What's interesting, is that it's a 1961 Raleigh bike (although not a Gazelle) that seems to date from 1961, and has the serial number 89728 OL which is bloody similar to yours


----------



## iandunham

Check this out:

http://www.ebay.com/itm/1979-ALLCHR...K_Collectables_Bicycle_RL&hash=item53ec81fc6d

All chrome Raleigh Superbe.

Anyhow, the Gazelle I'm trying to restore - I ended up applying some "rust converter" on the really rusty spots on the fenders, which turns the rust into a sort of flat, black enamel. Lucky for me, that was the color of the bike anyhow.

In terms of protecting/enhancing the paint, I used car wax, which really did the trick!

I'll post pictures as soon as it's all back together.


----------



## sailorbenjamin

Interesting bike, Ian.  
I picked up a Raleigh Dawn last fall.  Not a Gazelle but likely headed for the Holland market.  It has hubs labeled 64 and 65 but they might not be original.  Some of these came with plain rod brakes and got converted at the dealer or later.  Let's see, my serial number is wn160615b.  I'm thinking the bike was made in Nottingham but I'm told the serial number is more in the Dutch format and on the seat tube, Dutch style.
I had a 70s Raleigh Grand Prix that said "made by Gazelle" on it.  Nice craftsmanship.


----------



## iandunham

Nice! I'm jealous of the paint on the rear fender that's still in tact. Also, I noticed when washing/waxing my frame, the decals started coming off - what a drag!

Anyhow, I also like the crank on yours, too. The Raleigh logo is pretty cool looking there.

I picked up a Superbe last weekend at an auction here in Ithaca. It's in surprisingly good shape, olive green. Alas, it's a women's bike.


----------



## spoker

*61 huffy/raliegh*

i have a 61 huffy/raliegh sportsman,candy red with chrome fenders,3 speed coaster dated 61-12,serial number is13126af,down tube has the english steel decal and a huffy,dunlop rims,generator lights and a little odomiter on front fork ran by a L shaped piece of spoke,1789 miles,nice take apart pedals with amber dots,any differance between this and a reular raliegh? AJ


----------



## SirMike1983

Late to the party again, somewhat, but I will say that Raleigh produced numerous models under numerous badges that are not seen in the US. Stuff like the "Dawn" and "Sports C" (etc) turn up in Commonwealth countries, but not often in the US. It seems Raleigh was fundamentally conservative with these bicycles, mixing mostly standard early 20th century features about on them. They mostly revolved around the Sports geometry, but some did use the DL-1 type frame. But basically, they would throw on rod brakes, or mix in a full chain case, etc. If you set out to collect every model roadster, you could spend a long time just because of the bewildering number of variations over the years. In the US riders/collectors usually talk about how they have a "Sports" or a DL-1, but many people underestimate the sheer variations that existed beyond your common Sports (DL-23) and the Tourist/DL1. The build quality is often great too.


----------



## kurtp13

*Just got a Raleigh built Gazelle*

I have a bike similar to Elizabeth's with a 'Camelback' top tube.  The serial number is stamped on the side of seat lug.  It's 10674 N OL with the N below the number and the OL below that.  It's black in color and the rear fender has a white bottom section similar to Elizabeth's red one.  HAs anyone identified this model run?


----------



## bulldog1935

kurtp13 said:


> I have a bike similar to Elizabeth's with a 'Camelback' top tube.  The serial number is stamped on the side of seat lug.  It's 10674 N OL with the N below the number and the OL below that.  It's black in color and the rear fender has a white bottom section similar to Elizabeth's red one.  HAs anyone identified this model run?
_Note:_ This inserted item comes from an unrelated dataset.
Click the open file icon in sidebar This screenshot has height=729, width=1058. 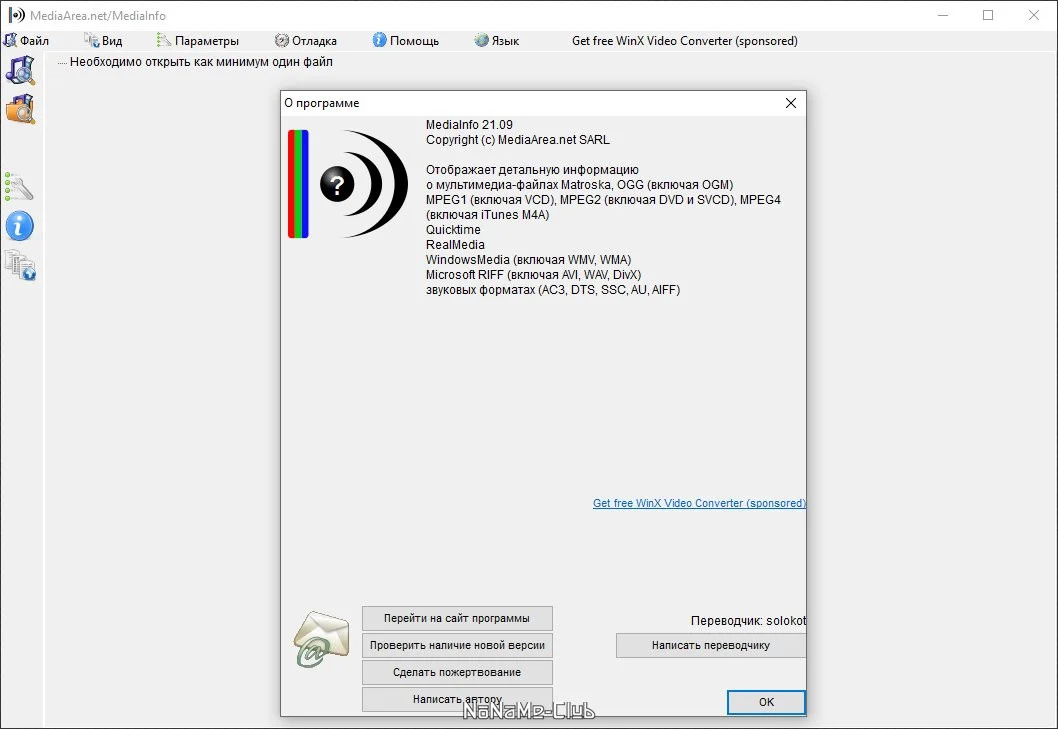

> Convention #2 (1948-195?
> 4-5 digits followed by two letters (or, for the 28"-wheel models, two letters followed by 4-5 digits). e.g.: "12345AB," or "AB12345." Serial "rolls over" when numerals are used up - without rhyme or reason relating to month or year - in the same fashion as an odometer. This convention might have been used in 1947 as well, however, we have not found any Raleigh examples from 1947 so far that exhibit this serial system.



http://www.kurtkaminer.com/TH_raleigh_serials.html

I would guess early postwar bike - OL is probably an unknown date code, and N is made in Nottingham.


----------



## photogravity

bulldog1935 said:


> http://www.kurtkaminer.com/TH_raleigh_serials.html
> 
> I would guess early postwar bike - OL is probably an unknown date code, and N is made in Nottingham.




If it's the camelback as mentioned, it appears they didn't come into being until the mid- to late-50's. I have one that I need to finish putting together. I'm not sure of the year, but it's an interesting old bicycle.


----------



## bulldog1935

I was trying to make sense of the serial number - I of course bow to your hands-on knowledge - cause I don't have that.  
Regards.


----------